» GIVEN RECORDS:
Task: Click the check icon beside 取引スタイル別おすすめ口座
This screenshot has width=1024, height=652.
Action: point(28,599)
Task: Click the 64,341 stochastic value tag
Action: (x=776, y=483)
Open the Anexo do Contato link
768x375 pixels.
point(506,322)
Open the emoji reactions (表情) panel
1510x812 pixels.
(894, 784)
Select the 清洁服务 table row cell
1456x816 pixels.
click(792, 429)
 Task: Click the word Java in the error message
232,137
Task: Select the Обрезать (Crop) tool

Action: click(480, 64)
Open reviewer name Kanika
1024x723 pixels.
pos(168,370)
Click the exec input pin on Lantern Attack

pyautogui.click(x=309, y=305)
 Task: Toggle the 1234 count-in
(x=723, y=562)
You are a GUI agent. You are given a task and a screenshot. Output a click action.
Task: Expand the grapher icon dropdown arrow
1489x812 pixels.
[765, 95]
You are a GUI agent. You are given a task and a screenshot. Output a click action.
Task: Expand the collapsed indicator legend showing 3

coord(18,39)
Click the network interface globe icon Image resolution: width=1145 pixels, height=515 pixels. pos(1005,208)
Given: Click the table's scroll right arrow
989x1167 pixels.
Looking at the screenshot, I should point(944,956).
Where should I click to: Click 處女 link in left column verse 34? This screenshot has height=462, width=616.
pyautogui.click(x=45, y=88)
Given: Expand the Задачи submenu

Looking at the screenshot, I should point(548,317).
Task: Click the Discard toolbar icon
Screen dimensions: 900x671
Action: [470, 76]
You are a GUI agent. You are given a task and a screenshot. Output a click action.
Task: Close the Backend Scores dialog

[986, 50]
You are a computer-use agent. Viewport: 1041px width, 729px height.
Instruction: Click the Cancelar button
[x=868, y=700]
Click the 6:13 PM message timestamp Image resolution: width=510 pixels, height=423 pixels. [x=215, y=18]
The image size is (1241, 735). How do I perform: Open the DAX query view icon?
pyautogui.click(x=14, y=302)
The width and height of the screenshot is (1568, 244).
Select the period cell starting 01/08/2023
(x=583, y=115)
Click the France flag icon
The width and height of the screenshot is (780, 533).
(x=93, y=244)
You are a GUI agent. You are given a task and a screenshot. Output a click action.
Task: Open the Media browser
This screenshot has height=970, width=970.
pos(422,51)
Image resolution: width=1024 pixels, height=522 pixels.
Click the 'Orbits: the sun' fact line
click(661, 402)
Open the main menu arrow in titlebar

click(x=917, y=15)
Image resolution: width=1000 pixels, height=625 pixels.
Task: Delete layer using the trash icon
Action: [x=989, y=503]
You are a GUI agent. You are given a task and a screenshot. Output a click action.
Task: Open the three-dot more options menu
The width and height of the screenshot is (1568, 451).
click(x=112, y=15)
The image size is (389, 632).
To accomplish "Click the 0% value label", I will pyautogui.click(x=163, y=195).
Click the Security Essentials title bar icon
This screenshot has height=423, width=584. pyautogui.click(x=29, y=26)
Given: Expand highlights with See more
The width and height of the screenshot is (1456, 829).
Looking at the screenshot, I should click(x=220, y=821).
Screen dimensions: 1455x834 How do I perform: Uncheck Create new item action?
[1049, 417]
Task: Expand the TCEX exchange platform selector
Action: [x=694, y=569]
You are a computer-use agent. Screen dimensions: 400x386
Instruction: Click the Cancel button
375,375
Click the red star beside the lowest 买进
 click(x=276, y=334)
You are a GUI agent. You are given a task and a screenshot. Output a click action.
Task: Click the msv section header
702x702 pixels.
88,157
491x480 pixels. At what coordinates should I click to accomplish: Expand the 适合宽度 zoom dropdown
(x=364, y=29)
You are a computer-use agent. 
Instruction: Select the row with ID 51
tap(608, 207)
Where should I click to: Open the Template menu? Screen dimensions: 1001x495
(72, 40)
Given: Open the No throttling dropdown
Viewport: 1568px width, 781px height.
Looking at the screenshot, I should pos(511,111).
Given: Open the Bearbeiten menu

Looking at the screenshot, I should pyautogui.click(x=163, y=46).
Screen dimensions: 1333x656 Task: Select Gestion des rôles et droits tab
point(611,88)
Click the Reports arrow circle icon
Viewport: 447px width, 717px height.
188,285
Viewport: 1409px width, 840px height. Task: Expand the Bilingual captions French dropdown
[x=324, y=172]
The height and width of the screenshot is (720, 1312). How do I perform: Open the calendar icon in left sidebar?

» EXERCISE BRIEF:
Go through the records above and copy every line with the word "computer".

» TASK RESULT:
You are a computer-use agent. Viewport: 1041px width, 729px height.
You are a computer-use agent. Screen dimensions: 400x386
You are a computer-use agent. 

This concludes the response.